AIM OF THE EXERCISE: After locating the line that contains "Select the FG-ORG-WARA row checkbox" in the records below, write out exactly that line and each line after it through the one that contains "Open IsuggestLeninism's profile", and nothing else.

────

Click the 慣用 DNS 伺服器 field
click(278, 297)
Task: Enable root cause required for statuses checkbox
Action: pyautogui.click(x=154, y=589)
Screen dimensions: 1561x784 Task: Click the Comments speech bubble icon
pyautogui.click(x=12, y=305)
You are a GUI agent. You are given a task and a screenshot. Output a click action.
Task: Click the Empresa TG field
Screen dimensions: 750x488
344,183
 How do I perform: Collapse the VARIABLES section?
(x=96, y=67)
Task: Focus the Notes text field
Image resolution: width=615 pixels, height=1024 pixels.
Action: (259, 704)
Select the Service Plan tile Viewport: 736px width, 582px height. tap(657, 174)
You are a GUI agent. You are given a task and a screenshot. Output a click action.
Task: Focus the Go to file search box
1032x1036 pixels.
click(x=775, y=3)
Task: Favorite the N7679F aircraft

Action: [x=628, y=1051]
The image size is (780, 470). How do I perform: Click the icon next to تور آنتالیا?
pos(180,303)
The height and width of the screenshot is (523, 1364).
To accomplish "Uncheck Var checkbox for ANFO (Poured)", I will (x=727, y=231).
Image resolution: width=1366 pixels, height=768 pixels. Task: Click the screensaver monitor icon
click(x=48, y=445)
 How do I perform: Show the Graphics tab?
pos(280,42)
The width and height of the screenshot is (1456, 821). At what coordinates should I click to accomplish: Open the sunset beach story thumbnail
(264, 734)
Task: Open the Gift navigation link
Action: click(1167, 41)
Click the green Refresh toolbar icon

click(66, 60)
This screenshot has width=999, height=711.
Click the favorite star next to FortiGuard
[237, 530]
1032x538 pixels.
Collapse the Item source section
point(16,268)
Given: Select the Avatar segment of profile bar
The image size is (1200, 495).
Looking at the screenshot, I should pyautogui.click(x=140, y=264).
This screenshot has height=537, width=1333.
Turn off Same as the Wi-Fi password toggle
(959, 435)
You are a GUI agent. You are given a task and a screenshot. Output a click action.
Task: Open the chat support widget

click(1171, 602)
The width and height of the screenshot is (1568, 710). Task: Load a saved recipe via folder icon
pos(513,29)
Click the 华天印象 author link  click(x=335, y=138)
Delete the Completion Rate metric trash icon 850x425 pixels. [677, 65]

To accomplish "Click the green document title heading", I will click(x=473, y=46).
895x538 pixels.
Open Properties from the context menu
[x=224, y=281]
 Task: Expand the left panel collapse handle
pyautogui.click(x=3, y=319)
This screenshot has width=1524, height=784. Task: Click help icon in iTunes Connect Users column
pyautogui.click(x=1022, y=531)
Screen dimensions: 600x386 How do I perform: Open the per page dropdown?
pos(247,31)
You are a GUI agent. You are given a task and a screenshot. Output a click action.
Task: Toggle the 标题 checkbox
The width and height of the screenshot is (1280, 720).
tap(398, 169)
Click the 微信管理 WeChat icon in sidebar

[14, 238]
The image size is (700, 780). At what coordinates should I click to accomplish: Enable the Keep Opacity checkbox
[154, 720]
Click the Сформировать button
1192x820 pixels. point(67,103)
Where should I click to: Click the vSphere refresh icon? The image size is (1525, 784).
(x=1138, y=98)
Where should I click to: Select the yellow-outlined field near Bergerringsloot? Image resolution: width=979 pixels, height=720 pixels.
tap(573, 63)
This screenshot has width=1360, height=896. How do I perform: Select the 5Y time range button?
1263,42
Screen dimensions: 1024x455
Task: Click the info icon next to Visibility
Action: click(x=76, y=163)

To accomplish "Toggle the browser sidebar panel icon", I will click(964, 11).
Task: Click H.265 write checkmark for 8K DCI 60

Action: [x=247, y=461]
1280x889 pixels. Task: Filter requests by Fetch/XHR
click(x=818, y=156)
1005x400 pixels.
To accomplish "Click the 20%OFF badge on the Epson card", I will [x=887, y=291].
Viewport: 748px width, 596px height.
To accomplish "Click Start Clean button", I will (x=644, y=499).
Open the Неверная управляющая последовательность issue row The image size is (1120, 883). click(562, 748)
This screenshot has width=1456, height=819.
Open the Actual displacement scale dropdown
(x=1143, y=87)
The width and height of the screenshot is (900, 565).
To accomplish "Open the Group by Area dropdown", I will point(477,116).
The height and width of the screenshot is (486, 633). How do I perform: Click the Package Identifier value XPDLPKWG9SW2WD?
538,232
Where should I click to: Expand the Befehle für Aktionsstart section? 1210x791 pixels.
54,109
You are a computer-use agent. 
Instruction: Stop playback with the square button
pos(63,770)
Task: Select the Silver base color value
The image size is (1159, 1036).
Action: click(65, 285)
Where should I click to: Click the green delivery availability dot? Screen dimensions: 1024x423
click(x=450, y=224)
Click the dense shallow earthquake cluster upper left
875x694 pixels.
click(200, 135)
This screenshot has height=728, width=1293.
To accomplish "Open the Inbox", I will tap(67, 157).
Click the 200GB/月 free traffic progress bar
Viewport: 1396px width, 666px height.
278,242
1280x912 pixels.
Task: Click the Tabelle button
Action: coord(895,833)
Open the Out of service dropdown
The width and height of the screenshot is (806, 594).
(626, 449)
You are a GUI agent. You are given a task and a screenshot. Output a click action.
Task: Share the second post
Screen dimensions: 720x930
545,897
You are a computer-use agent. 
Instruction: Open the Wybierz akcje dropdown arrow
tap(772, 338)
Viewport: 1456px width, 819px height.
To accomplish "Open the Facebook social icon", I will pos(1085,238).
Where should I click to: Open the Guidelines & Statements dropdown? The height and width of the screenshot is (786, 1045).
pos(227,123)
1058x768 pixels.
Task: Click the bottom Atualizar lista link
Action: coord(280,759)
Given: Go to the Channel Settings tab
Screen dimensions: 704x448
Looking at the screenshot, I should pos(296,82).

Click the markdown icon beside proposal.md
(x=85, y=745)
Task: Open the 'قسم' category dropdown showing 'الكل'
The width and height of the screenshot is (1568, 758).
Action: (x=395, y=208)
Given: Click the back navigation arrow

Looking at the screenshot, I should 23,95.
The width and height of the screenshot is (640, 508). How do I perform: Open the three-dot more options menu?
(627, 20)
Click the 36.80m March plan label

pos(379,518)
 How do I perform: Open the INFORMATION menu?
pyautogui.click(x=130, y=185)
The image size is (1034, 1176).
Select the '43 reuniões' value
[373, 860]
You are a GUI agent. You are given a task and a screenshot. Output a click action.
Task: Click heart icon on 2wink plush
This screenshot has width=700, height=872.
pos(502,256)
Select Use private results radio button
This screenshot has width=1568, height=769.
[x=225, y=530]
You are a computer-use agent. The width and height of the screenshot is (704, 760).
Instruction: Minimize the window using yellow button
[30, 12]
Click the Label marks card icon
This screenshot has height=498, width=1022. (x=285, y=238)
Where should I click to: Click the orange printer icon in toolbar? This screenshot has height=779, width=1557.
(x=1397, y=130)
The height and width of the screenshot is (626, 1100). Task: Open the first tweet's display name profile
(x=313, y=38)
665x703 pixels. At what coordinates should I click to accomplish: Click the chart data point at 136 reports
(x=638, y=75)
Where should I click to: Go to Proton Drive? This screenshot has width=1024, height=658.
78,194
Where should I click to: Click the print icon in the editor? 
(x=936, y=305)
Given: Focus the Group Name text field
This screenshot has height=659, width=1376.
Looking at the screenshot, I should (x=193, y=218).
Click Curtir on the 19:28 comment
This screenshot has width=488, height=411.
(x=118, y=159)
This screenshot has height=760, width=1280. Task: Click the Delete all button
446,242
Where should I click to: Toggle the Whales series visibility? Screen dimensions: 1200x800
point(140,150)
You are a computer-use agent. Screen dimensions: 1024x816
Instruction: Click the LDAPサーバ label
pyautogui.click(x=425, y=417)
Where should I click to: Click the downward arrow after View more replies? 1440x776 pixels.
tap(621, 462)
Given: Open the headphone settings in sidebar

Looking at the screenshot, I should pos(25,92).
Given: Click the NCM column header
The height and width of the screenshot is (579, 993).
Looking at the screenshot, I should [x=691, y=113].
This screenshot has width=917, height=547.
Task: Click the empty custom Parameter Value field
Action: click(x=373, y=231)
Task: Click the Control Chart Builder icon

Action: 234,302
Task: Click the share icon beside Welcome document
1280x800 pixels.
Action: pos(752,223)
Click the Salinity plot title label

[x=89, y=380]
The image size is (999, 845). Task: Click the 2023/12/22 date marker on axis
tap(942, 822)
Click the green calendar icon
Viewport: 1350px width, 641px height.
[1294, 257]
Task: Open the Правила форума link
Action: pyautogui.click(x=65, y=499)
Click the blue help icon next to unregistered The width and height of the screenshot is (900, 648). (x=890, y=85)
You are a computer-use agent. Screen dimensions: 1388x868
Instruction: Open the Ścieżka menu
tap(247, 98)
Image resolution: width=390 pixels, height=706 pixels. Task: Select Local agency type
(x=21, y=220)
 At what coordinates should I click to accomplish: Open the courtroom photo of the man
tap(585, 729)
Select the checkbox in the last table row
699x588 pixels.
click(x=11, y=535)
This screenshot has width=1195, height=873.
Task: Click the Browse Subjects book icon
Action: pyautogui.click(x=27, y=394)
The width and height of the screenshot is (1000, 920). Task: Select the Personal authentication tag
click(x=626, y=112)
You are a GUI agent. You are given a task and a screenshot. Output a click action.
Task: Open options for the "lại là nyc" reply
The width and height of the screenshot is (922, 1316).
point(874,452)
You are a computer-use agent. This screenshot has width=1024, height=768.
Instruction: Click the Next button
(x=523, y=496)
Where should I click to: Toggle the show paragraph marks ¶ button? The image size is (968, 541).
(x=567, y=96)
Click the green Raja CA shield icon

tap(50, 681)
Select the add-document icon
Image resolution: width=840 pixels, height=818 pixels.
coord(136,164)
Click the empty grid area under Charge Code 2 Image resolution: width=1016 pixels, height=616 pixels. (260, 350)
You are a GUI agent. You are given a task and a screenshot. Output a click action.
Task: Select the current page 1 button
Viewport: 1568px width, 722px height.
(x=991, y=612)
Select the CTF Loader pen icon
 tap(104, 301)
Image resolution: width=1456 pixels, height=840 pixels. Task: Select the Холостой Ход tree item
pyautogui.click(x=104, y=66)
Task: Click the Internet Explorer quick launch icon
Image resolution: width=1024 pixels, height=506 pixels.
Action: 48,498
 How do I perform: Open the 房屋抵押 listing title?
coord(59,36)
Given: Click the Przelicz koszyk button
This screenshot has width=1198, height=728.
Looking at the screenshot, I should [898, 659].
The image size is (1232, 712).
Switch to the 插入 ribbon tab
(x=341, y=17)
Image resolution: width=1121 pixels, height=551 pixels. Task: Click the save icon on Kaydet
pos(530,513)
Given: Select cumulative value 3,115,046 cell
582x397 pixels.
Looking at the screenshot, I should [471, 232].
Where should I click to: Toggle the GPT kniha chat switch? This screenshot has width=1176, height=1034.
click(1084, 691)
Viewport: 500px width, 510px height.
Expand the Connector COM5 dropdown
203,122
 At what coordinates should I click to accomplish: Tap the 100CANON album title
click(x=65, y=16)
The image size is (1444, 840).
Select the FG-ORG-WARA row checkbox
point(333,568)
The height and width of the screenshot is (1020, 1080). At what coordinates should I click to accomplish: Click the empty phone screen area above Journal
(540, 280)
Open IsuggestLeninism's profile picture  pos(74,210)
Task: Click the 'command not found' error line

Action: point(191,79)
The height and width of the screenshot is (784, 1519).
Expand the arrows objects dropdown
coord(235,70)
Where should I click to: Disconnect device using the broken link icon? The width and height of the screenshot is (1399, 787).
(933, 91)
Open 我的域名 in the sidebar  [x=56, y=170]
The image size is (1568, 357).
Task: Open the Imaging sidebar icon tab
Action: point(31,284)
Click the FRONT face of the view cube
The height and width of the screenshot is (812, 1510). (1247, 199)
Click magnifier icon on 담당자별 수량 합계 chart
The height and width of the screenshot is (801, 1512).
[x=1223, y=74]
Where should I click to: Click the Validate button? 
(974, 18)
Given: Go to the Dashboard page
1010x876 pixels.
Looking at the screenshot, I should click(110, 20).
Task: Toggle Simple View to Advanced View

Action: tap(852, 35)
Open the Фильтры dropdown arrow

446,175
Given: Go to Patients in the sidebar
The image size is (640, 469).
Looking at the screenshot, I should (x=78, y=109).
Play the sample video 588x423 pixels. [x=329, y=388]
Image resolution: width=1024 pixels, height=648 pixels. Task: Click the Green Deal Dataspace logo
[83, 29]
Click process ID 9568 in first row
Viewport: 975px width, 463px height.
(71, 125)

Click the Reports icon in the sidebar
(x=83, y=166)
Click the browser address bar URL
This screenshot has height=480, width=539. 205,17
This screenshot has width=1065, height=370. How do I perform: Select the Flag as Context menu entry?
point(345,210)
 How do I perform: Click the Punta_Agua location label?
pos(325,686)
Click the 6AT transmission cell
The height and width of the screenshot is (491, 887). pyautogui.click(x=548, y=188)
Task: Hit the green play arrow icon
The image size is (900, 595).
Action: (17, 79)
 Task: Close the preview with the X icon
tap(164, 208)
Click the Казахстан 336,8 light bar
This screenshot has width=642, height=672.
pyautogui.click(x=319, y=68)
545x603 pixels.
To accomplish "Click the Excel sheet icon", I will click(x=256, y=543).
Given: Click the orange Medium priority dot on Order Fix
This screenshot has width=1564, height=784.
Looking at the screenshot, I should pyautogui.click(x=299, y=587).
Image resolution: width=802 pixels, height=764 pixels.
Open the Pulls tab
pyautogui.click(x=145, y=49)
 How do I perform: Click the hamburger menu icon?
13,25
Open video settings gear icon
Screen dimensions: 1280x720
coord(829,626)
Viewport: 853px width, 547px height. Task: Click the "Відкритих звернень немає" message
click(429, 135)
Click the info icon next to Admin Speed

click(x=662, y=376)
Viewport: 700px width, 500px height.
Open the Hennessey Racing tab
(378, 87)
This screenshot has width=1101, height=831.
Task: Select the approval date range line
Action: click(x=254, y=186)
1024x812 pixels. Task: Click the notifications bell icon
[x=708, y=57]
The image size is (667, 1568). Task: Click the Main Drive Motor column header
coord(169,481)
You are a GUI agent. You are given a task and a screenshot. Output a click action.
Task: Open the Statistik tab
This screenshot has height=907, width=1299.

────

EXPECTED ANSWER:
Select the FG-ORG-WARA row checkbox
point(333,568)
The height and width of the screenshot is (1020, 1080). At what coordinates should I click to accomplish: Click the empty phone screen area above Journal
(540, 280)
Open IsuggestLeninism's profile picture  pos(74,210)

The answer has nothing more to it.